Wallace Best is Assistant Professor of African American Religious Studies at Harvard Divinity School. His book Passionately Human, No Less Divine: Religion and Culture in Black Chicago, 1915–1952 was published earlier this year by Princeton University Press. Wendy McDowell spoke with Best about his motivations in writing it and his discoveries along the way.

Why did you decide to write about this particular topic and time period?

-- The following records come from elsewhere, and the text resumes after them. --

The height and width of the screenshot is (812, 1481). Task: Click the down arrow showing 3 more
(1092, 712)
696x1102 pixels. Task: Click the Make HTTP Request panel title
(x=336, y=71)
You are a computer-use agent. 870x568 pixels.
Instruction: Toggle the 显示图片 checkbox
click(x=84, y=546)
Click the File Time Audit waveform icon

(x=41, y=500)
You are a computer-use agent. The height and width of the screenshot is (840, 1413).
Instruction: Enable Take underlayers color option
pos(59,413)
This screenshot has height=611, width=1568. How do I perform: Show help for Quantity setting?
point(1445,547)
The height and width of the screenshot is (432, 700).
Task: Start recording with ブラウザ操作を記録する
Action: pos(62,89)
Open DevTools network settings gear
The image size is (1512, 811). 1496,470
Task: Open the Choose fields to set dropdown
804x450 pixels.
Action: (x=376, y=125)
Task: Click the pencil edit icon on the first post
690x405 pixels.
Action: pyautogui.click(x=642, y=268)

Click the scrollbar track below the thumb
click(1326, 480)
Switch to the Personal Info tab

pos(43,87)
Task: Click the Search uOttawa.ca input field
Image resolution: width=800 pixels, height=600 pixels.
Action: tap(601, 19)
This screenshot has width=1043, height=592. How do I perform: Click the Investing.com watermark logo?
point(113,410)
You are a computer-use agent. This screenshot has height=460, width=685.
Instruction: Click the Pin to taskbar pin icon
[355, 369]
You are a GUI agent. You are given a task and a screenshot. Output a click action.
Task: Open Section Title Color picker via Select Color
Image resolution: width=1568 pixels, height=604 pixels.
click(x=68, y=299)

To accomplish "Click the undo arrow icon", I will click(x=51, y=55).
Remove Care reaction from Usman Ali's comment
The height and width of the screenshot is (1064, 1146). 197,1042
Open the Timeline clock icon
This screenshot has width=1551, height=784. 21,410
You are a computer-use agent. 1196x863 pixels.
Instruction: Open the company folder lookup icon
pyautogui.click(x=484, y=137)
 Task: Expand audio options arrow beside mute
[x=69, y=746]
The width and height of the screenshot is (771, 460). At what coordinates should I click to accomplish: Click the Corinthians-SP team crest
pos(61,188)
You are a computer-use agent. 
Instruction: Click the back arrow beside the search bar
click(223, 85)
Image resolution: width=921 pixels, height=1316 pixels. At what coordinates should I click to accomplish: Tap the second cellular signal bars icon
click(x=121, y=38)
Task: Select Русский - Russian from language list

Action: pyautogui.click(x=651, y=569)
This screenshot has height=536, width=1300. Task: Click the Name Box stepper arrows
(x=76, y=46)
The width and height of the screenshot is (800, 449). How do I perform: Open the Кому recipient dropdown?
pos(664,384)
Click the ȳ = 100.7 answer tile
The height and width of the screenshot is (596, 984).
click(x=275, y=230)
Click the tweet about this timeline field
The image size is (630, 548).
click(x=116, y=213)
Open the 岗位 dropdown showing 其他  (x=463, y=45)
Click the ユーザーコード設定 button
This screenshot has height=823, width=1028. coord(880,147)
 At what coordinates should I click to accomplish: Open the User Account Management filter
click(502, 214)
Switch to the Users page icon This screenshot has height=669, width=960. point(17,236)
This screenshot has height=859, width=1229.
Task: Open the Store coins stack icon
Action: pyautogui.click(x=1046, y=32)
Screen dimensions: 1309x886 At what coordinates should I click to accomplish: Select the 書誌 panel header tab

I was doing a PhD at Northwestern University and was, in a sense, discovering Chicago for the first time. All the socio-logical literature talked about Chicago being a great laboratory for the study of societies, and I discovered that to be true. I was studying the Great Migration, and it dawned on me that my family was a part of this wonderful mass movement from the rural South to the North. So when I began looking for a dissertation project, it occurred to me to explore the Great Migration from the angle of religion, because I’d started work at Wheaton College on the historicizing of the African American church. I began to look at some of the primary sources, and I discovered there wasn’t a book-length discussion on the African American religious culture of Chicago. I thought, “That cannot be.” But it was true enough. Yet as I looked into the Illinois Writers’ Project files there was plenty of discussion about religion. In fact, I was absolutely overwhelmed about a year into the project as to how much information there was. It was almost as if I was guided along by some good fortune, some forces unseen, and the generosity of people at the university and throughout the Chicago community who supported me.

Your book is a revision and an expansion of scholarship because you feel that past scholarly accounts of the Great Migration haven’t focused on religion, and have relied too heavily on social theories as opposed to cultural history. How does your perspective differ?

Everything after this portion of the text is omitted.